(Dataset entries)
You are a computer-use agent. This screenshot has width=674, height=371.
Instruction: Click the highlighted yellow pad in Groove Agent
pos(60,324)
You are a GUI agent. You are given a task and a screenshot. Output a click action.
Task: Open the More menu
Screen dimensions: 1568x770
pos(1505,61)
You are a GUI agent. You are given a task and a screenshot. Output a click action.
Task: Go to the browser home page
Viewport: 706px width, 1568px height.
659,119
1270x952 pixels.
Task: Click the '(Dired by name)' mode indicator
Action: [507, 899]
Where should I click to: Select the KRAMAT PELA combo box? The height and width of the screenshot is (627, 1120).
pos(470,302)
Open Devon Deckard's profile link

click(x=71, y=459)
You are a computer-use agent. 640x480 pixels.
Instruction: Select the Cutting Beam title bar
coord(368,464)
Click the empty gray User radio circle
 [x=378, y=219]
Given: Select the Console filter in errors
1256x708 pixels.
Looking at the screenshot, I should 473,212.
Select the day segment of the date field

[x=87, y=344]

— TASK DESCRIPTION —
Your reply should consist only of the lines from the one containing "Given: Select the Console filter in errors" through the last line of the records, each reproduced exactly.

— EXERCISE RESULT —
Given: Select the Console filter in errors
1256x708 pixels.
Looking at the screenshot, I should 473,212.
Select the day segment of the date field

[x=87, y=344]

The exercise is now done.